From the entries below, please output exactly the lines starting at the one containing "Обустройство квартир и дома (68, 102)" and ending at the one containing "Меню (24, 63)", both included.

RECORDS PROVIDED START

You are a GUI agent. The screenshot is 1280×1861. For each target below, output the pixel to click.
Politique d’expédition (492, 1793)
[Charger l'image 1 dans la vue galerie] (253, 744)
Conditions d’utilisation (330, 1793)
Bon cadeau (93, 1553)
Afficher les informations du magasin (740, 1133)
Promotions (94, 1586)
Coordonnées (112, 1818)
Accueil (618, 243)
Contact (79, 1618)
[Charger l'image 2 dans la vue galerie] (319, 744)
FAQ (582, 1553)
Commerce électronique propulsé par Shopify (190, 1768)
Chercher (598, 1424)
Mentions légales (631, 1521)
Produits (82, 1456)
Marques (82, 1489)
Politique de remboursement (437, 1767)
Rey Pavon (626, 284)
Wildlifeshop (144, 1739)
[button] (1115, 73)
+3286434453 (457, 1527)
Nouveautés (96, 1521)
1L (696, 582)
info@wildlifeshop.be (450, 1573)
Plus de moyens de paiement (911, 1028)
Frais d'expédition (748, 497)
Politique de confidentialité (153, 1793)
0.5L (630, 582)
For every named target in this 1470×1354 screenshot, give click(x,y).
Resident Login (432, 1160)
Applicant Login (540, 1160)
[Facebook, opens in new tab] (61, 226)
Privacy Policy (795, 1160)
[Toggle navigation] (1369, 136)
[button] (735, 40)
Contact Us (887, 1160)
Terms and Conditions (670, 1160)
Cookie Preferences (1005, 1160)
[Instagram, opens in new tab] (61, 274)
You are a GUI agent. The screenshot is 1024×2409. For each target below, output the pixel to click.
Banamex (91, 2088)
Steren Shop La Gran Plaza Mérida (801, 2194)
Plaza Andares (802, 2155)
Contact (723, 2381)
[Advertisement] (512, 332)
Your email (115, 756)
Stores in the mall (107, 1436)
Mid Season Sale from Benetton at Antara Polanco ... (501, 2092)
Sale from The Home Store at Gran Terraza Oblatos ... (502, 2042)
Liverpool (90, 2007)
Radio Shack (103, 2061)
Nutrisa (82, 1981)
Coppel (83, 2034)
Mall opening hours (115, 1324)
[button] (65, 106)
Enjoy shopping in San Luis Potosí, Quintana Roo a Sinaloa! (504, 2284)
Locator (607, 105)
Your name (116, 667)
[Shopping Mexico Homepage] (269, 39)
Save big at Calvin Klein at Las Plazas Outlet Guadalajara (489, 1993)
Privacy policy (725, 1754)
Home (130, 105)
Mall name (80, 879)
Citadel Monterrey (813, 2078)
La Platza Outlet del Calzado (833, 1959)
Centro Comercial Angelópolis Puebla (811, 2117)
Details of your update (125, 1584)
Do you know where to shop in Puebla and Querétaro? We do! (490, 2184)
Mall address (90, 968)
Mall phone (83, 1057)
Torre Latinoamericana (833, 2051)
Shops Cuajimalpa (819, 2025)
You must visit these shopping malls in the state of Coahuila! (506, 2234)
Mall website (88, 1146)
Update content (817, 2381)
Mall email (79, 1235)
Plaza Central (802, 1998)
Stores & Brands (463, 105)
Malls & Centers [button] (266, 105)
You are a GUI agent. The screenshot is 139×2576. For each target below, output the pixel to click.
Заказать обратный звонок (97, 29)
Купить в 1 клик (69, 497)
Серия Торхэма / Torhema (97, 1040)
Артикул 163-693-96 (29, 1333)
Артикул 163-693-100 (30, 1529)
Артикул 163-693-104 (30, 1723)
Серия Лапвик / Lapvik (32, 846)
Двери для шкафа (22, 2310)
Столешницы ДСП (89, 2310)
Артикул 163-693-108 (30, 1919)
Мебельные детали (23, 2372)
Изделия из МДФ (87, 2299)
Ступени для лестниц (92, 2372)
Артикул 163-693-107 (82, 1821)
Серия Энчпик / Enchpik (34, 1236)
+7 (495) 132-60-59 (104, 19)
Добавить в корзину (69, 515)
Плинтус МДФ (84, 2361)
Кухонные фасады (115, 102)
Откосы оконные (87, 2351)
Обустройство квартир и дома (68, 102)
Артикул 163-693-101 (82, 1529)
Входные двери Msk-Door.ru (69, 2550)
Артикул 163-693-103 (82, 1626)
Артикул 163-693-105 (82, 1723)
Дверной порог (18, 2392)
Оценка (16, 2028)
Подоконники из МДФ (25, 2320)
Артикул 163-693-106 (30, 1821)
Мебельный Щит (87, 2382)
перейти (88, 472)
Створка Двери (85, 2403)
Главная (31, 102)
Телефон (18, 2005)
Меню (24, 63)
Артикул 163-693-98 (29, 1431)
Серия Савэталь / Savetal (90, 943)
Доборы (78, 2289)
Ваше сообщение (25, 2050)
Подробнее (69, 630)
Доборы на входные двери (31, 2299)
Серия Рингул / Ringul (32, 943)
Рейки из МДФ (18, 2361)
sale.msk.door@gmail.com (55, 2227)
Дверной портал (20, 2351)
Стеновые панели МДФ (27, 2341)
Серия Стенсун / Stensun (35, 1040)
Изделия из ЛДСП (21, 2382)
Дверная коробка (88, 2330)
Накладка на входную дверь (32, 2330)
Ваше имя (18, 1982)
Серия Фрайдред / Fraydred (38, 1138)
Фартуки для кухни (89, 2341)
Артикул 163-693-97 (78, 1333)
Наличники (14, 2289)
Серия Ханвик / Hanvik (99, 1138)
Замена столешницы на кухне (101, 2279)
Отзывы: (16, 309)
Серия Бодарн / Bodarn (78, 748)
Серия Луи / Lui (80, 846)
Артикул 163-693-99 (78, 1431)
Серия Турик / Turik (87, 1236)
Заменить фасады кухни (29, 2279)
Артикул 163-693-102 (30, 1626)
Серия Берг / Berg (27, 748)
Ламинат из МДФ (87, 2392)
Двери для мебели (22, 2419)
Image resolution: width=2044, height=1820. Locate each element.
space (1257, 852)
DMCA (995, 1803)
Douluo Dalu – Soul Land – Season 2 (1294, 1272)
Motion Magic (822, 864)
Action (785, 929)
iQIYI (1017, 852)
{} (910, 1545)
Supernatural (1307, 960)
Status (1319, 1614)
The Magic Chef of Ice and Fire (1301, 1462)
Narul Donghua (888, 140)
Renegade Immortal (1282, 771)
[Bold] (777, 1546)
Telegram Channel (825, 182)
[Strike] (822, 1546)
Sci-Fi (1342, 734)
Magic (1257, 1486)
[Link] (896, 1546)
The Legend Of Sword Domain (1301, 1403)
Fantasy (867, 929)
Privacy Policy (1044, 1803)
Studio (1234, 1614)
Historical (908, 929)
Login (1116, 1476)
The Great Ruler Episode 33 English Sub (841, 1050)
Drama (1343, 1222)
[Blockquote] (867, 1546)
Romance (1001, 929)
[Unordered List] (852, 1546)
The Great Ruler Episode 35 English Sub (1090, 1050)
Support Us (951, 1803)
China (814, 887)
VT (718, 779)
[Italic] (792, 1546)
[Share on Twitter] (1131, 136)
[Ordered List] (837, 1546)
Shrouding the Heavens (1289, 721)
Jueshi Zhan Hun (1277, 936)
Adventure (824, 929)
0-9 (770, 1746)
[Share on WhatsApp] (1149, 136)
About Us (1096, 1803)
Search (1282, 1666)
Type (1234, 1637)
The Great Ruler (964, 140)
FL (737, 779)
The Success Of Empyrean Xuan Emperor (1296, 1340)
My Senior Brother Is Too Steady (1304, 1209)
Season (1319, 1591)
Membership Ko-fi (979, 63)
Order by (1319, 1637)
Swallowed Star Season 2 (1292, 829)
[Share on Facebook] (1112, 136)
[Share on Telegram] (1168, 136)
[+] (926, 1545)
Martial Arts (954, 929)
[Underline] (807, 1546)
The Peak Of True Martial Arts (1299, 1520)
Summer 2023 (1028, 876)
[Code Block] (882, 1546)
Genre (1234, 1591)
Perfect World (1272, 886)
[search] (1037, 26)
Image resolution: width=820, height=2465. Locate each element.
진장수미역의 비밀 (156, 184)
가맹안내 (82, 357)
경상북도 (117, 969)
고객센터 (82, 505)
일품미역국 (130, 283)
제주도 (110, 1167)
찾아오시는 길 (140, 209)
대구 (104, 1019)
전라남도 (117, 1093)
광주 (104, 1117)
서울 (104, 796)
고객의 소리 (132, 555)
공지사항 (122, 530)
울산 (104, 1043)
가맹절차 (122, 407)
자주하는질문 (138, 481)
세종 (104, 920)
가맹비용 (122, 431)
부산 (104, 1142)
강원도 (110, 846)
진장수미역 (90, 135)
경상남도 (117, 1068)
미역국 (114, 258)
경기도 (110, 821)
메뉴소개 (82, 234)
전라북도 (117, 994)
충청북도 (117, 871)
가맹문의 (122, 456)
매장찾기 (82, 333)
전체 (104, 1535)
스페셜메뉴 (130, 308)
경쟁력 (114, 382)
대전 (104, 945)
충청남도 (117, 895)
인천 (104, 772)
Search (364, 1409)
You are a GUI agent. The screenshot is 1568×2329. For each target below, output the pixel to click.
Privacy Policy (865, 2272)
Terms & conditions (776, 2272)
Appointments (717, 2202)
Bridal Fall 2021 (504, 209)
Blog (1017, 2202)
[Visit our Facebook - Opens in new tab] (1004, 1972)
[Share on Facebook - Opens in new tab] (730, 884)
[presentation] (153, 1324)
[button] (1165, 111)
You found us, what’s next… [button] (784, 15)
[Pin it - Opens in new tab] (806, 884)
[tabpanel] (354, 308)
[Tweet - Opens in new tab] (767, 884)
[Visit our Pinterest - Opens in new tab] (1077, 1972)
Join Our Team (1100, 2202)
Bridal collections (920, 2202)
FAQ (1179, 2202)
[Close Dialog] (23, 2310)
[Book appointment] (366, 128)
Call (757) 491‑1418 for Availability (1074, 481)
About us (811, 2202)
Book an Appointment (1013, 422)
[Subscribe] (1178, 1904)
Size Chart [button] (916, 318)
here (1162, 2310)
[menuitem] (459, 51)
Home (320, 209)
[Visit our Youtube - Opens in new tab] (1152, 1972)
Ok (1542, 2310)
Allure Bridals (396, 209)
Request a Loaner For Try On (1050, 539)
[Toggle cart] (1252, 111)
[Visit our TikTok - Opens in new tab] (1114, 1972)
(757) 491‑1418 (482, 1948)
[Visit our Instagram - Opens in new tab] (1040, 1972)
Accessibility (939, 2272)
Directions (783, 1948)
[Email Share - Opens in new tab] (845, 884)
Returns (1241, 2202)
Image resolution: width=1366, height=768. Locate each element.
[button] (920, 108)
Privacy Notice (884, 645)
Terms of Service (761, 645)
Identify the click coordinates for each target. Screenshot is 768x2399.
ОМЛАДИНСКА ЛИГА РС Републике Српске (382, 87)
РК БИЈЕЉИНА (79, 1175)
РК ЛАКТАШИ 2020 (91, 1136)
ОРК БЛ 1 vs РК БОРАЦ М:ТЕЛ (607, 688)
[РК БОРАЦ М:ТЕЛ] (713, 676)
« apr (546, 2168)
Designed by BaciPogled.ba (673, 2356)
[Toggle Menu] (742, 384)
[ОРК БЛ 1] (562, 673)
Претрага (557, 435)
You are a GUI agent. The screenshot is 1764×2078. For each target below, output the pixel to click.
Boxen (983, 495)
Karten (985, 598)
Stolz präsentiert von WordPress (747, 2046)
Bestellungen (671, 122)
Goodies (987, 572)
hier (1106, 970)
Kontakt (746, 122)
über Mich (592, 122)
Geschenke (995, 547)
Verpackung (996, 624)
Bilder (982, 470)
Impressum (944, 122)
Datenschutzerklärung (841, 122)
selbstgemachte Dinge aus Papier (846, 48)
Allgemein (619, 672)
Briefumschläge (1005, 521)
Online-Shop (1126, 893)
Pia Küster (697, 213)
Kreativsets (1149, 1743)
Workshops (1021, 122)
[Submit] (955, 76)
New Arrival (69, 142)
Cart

RECORDS PROVIDED END

SOLUTION TO THIS EXERCISE —
Обустройство квартир и дома (68, 102)
Артикул 163-693-101 (82, 1529)
Входные двери Msk-Door.ru (69, 2550)
Артикул 163-693-103 (82, 1626)
Артикул 163-693-105 (82, 1723)
Дверной порог (18, 2392)
Оценка (16, 2028)
Подоконники из МДФ (25, 2320)
Артикул 163-693-106 (30, 1821)
Мебельный Щит (87, 2382)
перейти (88, 472)
Створка Двери (85, 2403)
Главная (31, 102)
Телефон (18, 2005)
Меню (24, 63)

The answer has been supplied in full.